Hello David, Just a quick note about your message. I haven't tested your product yet but I will this week-end. I have a lot of misgivings about any automated translation system based on words (I am a freelance translator and I turn green whenever I see the output of automated translators on the Web). It just doesn't work because you almost never have a one to one mapping between words in languages. The example you decribed below could generate quite a mess in French for instance because of the complex syntax (eg. "green" can be "vert", "verte", "verts" or "vertes" depending on the context). IMO no translation should be performed if there isn't a 100% match between the glossary table and the localizable string. Example: Translation glossary: {'Squids are beautiful': {'fr': 'Les poulpes sont magnifiques'}, ...} Localizable strings in a text: 1st instance: <dtml-translate>Squids are beautiful</dtm-translate> 2nd instance: <dtml-translate>Squids are beautiful in summer</dtm-translate> The 1st example should be translated because it matches. The 2nd shouldn't. If no match is found then the default (source) language is left as is. If you want to create a glossary of common phrases (a so-called "translation memory") you need to store individual sentences or groups of sentences. Then you can reuse translated sentences across texts. Automated sentence translation is a bit safer because sentences provide much more context than individual words. To summarize, there is a trade-off : when you use longer translation units, you get much higher translation quality but less leverage (i.e reuse) across texts. This is a complex issue... if I get started on it I will talk you to sleep :-). Cheers. Alexandre At 03:37 24/03/2000 -0800, you wrote:
Download the translator from
http://www.zope.org/Members/jdavid/translator
The translator product is just the old vocabulary product renamed following the Michell advices and with a new translate tag which is a first implementation of the Shane's proposal.

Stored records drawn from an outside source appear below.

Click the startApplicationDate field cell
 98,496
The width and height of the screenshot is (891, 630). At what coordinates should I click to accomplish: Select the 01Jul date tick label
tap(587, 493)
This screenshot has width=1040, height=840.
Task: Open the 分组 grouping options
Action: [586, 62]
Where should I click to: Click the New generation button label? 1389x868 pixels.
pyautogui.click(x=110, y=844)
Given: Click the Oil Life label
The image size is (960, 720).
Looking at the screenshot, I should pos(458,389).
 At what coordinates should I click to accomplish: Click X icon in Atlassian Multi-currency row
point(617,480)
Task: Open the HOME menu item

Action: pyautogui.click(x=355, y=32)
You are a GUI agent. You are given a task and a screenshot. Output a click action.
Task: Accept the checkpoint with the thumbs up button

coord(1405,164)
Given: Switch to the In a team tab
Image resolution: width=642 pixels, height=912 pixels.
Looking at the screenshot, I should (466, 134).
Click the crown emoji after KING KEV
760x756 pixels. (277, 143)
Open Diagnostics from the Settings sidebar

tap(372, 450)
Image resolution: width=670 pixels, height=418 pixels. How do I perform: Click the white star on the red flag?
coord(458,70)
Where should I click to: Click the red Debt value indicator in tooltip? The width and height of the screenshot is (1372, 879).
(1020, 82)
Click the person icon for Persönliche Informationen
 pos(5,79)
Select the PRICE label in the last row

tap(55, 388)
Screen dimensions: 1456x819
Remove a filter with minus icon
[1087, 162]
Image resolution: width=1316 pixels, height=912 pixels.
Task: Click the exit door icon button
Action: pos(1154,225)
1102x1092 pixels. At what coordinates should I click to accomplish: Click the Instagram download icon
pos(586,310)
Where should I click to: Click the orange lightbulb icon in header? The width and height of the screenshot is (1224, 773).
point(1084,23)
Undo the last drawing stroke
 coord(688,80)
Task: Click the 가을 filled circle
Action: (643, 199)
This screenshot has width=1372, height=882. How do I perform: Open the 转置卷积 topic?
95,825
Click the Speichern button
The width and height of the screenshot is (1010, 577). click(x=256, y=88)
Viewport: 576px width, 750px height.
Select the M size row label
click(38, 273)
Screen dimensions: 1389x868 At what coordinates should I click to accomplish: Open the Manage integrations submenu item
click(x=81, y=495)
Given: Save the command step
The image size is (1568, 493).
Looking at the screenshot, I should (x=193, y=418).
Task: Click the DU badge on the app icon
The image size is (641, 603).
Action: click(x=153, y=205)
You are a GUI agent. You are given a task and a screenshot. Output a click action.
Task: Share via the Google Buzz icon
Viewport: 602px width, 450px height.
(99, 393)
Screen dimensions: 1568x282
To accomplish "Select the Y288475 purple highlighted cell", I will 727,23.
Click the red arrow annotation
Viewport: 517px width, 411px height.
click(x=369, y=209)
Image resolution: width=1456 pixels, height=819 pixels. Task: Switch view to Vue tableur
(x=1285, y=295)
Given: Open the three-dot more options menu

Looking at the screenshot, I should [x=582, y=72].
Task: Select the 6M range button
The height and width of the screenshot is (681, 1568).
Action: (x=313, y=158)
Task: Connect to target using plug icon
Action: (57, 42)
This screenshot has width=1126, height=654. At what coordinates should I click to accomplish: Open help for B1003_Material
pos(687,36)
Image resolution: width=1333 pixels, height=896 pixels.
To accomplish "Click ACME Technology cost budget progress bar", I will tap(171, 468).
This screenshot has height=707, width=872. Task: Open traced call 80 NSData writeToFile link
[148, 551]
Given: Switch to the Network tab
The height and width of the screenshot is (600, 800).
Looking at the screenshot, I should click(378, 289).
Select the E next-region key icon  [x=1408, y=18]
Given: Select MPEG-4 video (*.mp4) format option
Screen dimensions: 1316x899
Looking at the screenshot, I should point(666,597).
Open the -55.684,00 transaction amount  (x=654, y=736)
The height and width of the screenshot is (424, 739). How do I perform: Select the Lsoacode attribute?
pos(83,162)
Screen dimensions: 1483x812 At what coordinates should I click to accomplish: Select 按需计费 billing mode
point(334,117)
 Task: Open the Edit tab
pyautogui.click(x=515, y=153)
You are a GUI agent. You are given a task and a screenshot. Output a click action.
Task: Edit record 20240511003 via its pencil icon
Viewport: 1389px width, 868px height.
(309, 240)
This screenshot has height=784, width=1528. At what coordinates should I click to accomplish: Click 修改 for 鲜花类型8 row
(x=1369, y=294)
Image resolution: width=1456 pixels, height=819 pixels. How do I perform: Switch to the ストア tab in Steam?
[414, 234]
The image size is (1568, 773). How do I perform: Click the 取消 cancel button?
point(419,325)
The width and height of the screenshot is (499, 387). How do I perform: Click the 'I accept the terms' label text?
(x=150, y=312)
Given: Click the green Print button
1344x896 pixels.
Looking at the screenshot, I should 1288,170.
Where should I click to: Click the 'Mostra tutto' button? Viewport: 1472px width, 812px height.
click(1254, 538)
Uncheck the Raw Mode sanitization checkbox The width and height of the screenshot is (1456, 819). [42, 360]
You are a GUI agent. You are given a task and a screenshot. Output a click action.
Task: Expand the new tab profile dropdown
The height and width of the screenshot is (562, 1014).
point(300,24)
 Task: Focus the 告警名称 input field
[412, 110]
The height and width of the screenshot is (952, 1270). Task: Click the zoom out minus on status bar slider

Suppose the data contained by our Translator instance is:
{'my': {'es': 'mi'}, 'house': {'es': 'casa'}, 'is': {'es': 'es'}, 'green': {'es: 'verde'} }
Then if you type:
"<dtml-translate>my house is green</dtm-in>"
and "languages" is "['es']" then the result is "mi casa es verde" (and it's right!!).
It does it by:
- split the string - translate each word - join the string
Yes, this is only a bogus algorithm but it shows how it would be. Future releases should allow to plug more intelligent translators.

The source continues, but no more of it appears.